Dear 30-year-old Lia,
Times are hard and things are changing fast, but I hope you’re still alive. Maybe you even remember this letter, because time travel works towards the future. It just takes longer than what science fiction would like us to believe.
If my calculations and those of the doctor are correct, it must have been a little less than a year since you have stopped taking meds, and depression and unmanageable anxiety must be no more than a bad memory now. If everything has gone well, you have managed to get yourself back together, associating pieces of the past and the present to become a whole person, and I will not be a stranger, a face unknown to you, when you find this letter.
Oh, I trust you to continue being tortured by other little things here and there, there are always some, but I hope you have learned to live with it.
Maybe you have been able to listen to X-Japan’s new album that they would have finally released. Maybe they still found good excuses not to release it. If you have it in your hands, know that I am a little jealous. But I think maybe they’ll have another tour you’ve been following, and I cannot wait to see that.

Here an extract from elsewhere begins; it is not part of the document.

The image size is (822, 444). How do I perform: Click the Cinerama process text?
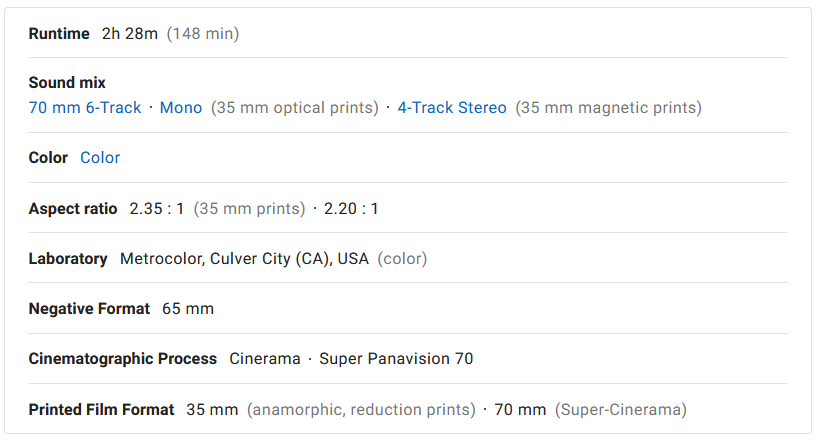tap(265, 359)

Maybe you will be jealous of me, from the height of your thirty years. Maybe you’ll have moved again, or changed jobs three more times.
I hope you did not stop writing. It is not because you are healed that you can no longer put words on how you feel and, without the anxiety, I am sure that your colours inside are even more beautiful than before.

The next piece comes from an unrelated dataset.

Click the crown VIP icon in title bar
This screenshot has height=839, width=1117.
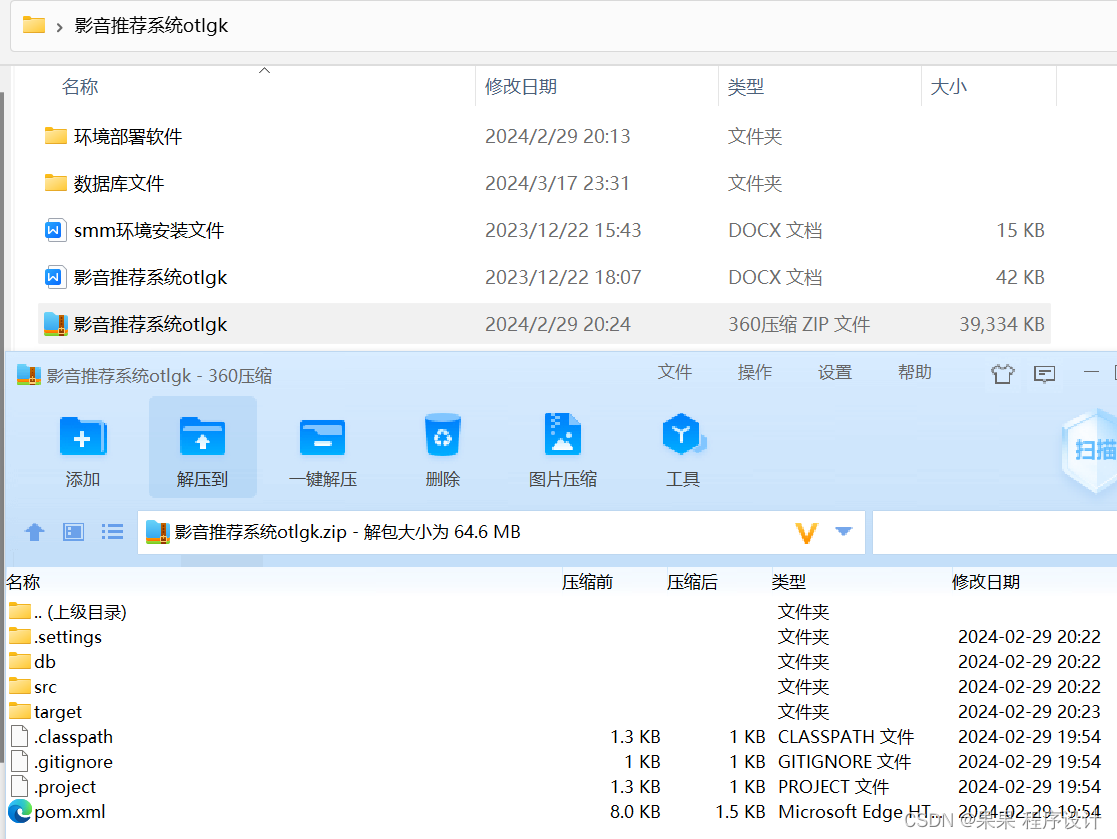coord(1002,372)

Do not forget who you were. Do not forget who I am.
Do not forget everything you learned this month of March 2017, 30-year-old Lia. I hope you have put it to good use.
As for me, from my 27 years old self, I keep on learning. I reconnect with the other Lias, those even younger, much younger than me. And there are unifying threads in my life that help me. There is X, for example, helping me find my 2014-self with Silent Jealousy, my 2005-self with Drain, my 2007-self with Kurenai, my self between 2004 and now with Art of Life.
I reconnect with the other Lias to finally become one and the same Lia, to stop this sensation that all my memories belong to someone else and that I have not existed in the past.
All this is to be able to become a complete person – to be able one day to become you, and in my turn to be able to believe in the madness that is called « now ».
The 27-year-old Lia
PS: the sentence you were looking for at the beginning of your text was a quote from Raistlin Majere in Dragonlance. « I will do this. Nothing in my life matters except this. No moment of my life except this moment. I am born in this moment, and if I fail, I will die in this moment. »
Revisit the classics. It’s never lost.
PPS: If you did not get the new tattoo you thought of in London, I would be very disappointed. But maybe it’s not too late?